▸ Selected excerpt
****************************************

0

I have a crossbar router running for pubsub. I have used some sample code for a publish client and added some additional code to do a constant publish message every few seconds. I use the twisted function reactor.callLater to force a delay before the loop is started again.

I stop the router to test auto-reconnection of the publish client.

Whether the function is successful or fails it will always call the function to run again. So, once the router is stopped, my publish routine that runs every few seconds starts to fail on connection transport lost.

The auto-reconnection routine starts trying to reconnect and obviously fails for each reconnect attempt. . I restart the router and the reconnection is made and the join function is called with a new session id. However, the previous disconnected session value is still active somehow and the loop runs with the old session id and the failure routine is called for each failure with the old session id. The new session happily works in parallel. So somehow I end up with 2 sessions trying to publish - one successful one failing.

Here is the code somewhat modified from the example on autobahn examples

typfrom autobahn.twisted.component import Component, run
from autobahn.twisted.util import sleep
from twisted.internet.defer import inlineCallbacks
from twisted.internet import reactor
from twisted.internet import defer
from autobahn.wamp.types import PublishOptions
import txaio
import os
import argparse
import six
import treq

txaio.use_twisted()
log = txaio.make_logger()
txaio.start_logging()
#txaio.start_logging(out="jahlog.log", level='info')
url = os.environ.get('CBURL', u'ws://localhost:8080/ws')
realmv = os.environ.get('CBREALM', u'realm1')
topic = os.environ.get('CBTOPIC', 'com.myapp.hello')
topic =  'com.myapp.hello'
print(url, realmv)
component = Component(transports=url, realm=realmv)


    #def on_join(self, fn):
    #    """
    #    A decorator as a shortcut for listening for 'join' events.#
    #
    #    For example::
    #
    #       @component.on_join
    #       def joined(session, details):
    #           print("Session {} joined: {}".format(session, details))
    #    """
    #    self.on('join', fn)
    #
    #def on_leave(self, fn):
    #    """
    #    A decorator as a shortcut for listening for 'leave' events.
    #    """
    #    self.on('leave', fn)
    #
    #def on_connect(self, fn):
    #    """
    #    A decorator as a shortcut for listening for 'connect' events.
    #    """
    #    self.on('connect', fn)
    #
    #def on_disconnect(self, fn):
    #    """
    #    A decorator as a shortcut for listening for 'disconnect' events.
    #    """
    #    self.on('disconnect', fn)

****************************************

▸ What to do
**1.** In the crossbar publishing post, which Twisted function is used to force a delay before the publish loop starts again?
**2.** Carry on the crossbar publishing post from its final line.
The material after this point has no connection to the crossbar publishing post.

▸ Source excerpt
****************************************

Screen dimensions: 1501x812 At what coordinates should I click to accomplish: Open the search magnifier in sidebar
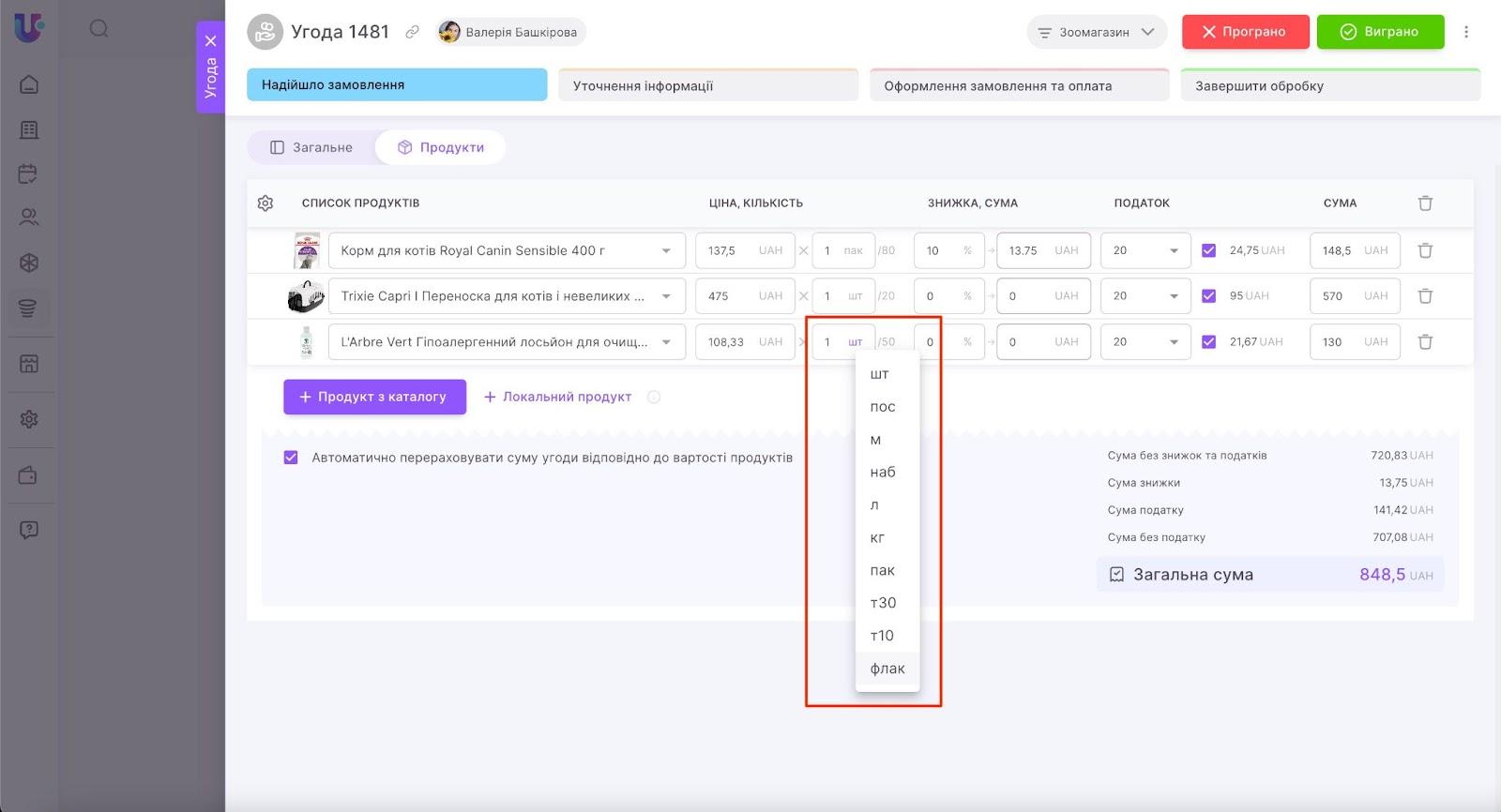pos(99,29)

****************************************

▸ Results of the exercise
**1.** reactor.callLater

**2.**
    #
    #def on_ready(self, fn):
    #    """
    #    A decorator as a shortcut for listening for 'ready' events.
    #    """
    #    self.on('ready', fn)
    #
    #def on_connectfailure(self, fn):
    #    """
    #    A decorator as a shortcut for listening for 'connectfailure' events.
    #    """
    #    self.on('connectfailure', fn)




@component.on_leave
@inlineCallbacks
def left(session):
    print('session left', session)
    yield session.leave()

@component.on_disconnect
@inlineCallbacks
def gone(session):
    print('session disconnect', session)
    yield session.leave()

@component.on_join
def joined(session, details):
    print("session ready", session)
    sessf = dir(session)
    #print('SESSFFF', sessf)
    startup_system(session)


def finished_pub(res, session):
    print('FINSIED PUB', res)
    #session.leave()
    #session.disconnect()
    reactor.callLater(5, startup_system, session)
     
def failed_pub(res, session):
    print('Failed Pub', res)
    #session.leave()
    reactor.callLater(5, startup_system, session)
 
def startup_system(session):
    """ doc """
    print('START UP SYSTEM', session) 
    d = run_system(session)
    d.addCallback(finished_pub, session)
    d.addErrback(failed_pub, session)
         
@inlineCallbacks
def run_system(session):
    print('START RUN', session)
    sessdir = dir(session)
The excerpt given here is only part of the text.